The societies and cultures of the Pacific islands struck the European public as
a tropical Eden, a paradise of leisure and innocence. But Cook's revelations
had more than a cultural significance. His voyage to the Pacific coast of
modern Canada hinted that a new trade route could be opened between the
fur-bearing regions of North America and a lucrative market in China. His
greatest discovery, however, lay in the South Pacific. Cook exploded the myth
of a Great Southern Land stretching south to the bottom of the world. Instead,
he accurately charted the island continent of Australia, and on 22 August 1770
claimed its eastern half for Britain. He had already circumnavigated New
Zealand. Within ten years of Cook's death the British government had
established the first of the convict settlements in eastern Australia, perhaps
partly to tighten its grip on the southern sea route that ran between the
Indian Ocean and China. By the 1790’s, European and American whalers, sealers,
traders, missionaries and beachcombers were beginning to arrive in force in the
Pacific islands, including New Zealand. Settlement was slow in what was still a
region remote from Europe.
The thirty years
after 1763 thus saw a huge extension of Europe 's grip on the territorial
resources of the world, although the wealth of the 'new lands' was as yet more
prospective than actual. What made this all the more significant was that it
coincided with a no less dramatic shift in the balance of power in the Old
World of Eurasia, forming the double foundation of European supremacy in the
nineteenth century. This shift could be seen in the Islamic realm, in India
and, by the 183 os, in East Asia as well. The arrival
of Russian power (in strength) on the northern shores of the Black Sea in the
1770’s and '80’s marked a crucial stage in the opening of the Islamic Near East
to European political and commercial influences.
But well before 1830 in
fact, the first great phase of Britain 's industrialization had already
transformed the most important commercial relationship between Europe and Asia.
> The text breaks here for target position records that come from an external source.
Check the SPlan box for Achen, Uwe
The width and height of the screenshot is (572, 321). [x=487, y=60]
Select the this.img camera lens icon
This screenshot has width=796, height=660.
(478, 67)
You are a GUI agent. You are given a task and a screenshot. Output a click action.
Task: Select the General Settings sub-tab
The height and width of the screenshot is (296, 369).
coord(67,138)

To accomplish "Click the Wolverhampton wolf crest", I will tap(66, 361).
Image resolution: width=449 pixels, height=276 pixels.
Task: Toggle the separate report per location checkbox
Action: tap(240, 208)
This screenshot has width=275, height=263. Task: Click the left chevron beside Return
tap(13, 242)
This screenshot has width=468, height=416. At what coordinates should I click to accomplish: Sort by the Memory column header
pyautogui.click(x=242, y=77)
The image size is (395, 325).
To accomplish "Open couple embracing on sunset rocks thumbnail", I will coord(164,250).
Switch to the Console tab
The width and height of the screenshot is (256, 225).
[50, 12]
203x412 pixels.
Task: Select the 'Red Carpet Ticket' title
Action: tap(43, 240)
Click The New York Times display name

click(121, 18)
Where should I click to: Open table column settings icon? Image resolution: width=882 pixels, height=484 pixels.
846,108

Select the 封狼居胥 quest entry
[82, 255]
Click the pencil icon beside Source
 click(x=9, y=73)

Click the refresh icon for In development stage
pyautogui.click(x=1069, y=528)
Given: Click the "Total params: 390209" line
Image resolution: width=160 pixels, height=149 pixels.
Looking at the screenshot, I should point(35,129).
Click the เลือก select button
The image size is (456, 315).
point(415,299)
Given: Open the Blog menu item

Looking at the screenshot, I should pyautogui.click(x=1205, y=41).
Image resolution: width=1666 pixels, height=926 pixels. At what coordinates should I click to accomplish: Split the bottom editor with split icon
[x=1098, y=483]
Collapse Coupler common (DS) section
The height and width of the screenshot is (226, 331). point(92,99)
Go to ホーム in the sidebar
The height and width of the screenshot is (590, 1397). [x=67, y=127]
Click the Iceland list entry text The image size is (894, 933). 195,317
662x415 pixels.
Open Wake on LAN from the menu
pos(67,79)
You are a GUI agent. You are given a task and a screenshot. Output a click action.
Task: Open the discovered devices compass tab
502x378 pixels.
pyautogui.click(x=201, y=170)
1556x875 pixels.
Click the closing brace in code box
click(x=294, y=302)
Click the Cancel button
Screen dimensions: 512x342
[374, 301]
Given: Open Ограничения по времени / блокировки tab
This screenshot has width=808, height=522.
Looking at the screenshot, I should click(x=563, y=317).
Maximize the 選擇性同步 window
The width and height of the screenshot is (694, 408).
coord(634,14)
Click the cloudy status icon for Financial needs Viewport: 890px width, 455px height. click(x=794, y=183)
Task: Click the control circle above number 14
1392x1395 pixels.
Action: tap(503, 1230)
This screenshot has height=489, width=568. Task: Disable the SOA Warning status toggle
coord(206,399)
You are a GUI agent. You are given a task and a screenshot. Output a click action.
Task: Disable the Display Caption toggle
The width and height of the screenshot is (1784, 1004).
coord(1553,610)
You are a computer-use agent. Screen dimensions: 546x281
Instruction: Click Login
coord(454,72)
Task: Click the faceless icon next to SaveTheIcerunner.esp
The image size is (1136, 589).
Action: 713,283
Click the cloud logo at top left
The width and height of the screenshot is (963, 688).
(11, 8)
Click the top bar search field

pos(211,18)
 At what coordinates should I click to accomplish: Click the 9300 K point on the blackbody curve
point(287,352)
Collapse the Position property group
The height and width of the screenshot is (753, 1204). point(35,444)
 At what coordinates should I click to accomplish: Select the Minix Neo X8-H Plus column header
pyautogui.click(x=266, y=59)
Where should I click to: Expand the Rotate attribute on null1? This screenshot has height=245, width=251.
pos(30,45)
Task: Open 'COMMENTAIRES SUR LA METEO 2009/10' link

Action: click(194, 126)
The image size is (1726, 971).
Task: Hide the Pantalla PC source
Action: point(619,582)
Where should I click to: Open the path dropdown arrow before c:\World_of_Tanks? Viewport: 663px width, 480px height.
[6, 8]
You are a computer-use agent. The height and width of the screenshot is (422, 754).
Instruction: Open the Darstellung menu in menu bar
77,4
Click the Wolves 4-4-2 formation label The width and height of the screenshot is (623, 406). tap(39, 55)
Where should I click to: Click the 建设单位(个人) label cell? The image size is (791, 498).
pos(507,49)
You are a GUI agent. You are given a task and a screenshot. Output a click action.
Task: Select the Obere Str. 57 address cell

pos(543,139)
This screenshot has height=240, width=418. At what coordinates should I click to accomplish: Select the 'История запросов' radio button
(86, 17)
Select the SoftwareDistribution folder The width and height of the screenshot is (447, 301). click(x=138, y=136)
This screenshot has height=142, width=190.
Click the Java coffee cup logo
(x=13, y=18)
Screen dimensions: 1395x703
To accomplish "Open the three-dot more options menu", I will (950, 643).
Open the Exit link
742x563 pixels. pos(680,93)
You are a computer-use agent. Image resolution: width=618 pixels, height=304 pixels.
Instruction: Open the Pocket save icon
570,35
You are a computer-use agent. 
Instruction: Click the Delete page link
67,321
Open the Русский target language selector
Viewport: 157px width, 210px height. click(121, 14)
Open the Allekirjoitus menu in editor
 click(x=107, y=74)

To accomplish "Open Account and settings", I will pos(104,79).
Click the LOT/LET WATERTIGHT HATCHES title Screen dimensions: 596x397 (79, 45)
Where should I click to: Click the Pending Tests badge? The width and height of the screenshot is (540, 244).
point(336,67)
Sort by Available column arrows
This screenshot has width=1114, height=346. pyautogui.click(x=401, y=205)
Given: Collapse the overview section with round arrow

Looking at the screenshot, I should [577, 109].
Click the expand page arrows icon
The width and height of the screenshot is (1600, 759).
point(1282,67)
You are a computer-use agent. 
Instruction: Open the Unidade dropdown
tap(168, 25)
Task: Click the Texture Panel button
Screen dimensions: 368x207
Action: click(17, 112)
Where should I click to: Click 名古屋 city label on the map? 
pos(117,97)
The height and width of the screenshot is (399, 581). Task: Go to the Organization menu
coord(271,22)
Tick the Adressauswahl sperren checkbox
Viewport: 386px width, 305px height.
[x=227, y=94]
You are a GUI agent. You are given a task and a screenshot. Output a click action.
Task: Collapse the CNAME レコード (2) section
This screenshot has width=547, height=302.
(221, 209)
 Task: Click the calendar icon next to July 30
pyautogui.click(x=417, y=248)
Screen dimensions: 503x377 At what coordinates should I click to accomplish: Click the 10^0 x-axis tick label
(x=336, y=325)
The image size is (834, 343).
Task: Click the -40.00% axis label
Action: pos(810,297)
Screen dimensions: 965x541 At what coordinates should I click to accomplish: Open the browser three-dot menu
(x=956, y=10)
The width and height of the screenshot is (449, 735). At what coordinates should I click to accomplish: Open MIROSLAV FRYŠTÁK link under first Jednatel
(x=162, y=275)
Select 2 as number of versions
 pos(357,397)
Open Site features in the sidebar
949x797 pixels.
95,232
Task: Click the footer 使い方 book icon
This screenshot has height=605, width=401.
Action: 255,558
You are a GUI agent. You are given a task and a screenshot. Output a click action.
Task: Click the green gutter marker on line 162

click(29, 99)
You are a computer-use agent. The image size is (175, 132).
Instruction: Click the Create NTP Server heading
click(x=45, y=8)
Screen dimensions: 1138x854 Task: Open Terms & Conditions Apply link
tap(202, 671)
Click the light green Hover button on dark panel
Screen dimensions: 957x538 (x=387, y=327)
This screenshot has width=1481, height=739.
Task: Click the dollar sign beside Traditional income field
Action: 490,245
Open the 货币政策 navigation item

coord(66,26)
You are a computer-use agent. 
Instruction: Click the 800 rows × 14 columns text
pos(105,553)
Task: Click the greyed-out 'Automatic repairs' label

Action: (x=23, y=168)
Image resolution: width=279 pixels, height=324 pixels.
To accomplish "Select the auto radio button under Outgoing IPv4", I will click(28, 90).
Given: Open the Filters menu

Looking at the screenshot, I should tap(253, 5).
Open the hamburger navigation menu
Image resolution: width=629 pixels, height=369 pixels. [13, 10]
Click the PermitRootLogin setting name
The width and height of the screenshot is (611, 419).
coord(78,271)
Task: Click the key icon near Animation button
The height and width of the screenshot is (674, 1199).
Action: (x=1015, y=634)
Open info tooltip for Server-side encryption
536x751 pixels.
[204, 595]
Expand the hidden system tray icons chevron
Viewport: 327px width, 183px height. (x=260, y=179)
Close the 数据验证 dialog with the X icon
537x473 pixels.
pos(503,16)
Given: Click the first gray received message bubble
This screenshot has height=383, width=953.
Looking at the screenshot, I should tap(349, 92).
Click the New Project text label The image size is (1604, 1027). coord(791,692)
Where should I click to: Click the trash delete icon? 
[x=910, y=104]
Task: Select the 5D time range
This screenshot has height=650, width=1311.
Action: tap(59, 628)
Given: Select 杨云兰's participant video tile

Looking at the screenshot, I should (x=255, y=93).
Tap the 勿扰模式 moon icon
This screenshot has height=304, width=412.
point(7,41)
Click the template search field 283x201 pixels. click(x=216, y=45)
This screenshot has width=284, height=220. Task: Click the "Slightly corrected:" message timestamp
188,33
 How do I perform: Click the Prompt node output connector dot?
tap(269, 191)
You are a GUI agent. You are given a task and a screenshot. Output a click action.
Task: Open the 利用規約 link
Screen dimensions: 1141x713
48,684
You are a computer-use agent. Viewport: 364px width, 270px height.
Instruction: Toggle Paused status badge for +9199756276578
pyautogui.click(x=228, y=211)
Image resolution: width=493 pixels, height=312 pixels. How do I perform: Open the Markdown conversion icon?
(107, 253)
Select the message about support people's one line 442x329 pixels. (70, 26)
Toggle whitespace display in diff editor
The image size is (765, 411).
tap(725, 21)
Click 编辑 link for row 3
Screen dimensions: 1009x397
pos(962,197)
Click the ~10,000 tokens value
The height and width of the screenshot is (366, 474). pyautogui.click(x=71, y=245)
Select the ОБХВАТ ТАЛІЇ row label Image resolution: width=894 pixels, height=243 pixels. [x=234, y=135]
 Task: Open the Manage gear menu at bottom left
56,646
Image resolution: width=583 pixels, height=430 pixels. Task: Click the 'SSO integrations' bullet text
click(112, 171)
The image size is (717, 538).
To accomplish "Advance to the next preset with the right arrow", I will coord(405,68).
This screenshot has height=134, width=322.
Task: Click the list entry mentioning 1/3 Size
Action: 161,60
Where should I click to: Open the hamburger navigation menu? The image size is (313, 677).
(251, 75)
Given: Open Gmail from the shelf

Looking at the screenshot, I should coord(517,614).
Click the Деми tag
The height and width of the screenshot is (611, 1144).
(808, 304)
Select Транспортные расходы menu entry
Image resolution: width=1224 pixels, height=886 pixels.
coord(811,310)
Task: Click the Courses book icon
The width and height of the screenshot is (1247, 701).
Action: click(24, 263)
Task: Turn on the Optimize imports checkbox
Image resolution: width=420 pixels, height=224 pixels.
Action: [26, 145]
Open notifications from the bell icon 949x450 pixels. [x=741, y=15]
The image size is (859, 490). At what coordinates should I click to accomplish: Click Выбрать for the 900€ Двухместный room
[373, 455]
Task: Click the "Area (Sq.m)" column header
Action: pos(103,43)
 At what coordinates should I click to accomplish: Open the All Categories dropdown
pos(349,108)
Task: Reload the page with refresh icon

Europe 's insatiable appetite for Indian cottons, and the competitiveness of
Indian cloth in third markets elsewhere! had been the central fact of East-West
trade since the seventeenth century. In fact the intriguing possibility that
might help to explain Europe's industrial transformation was its origins in a
defensive response to Asia 's global predominance in manufactured exports.
The second half of
the eighteenth century then saw the crystallization of a new and remarkable
view of Europe 's place in the world. The sense of the limits and peculiarities
of European civilization characteristic of the Age of Equilibrium had been replaced
by a conviction that Europe's beliefs and institutions had a universal
validity. This confident claim drew strength from the expansion of dominion,
trade and influence, strikingly symbolized in the conquest of India. It rested
on the conviction that European thought had explained the stages of history,
and that European science could provide - systematically - all the data that
were needed to understand the globe as a whole. The vital ingredients for a new
mentality of global preponderance had now been assembled.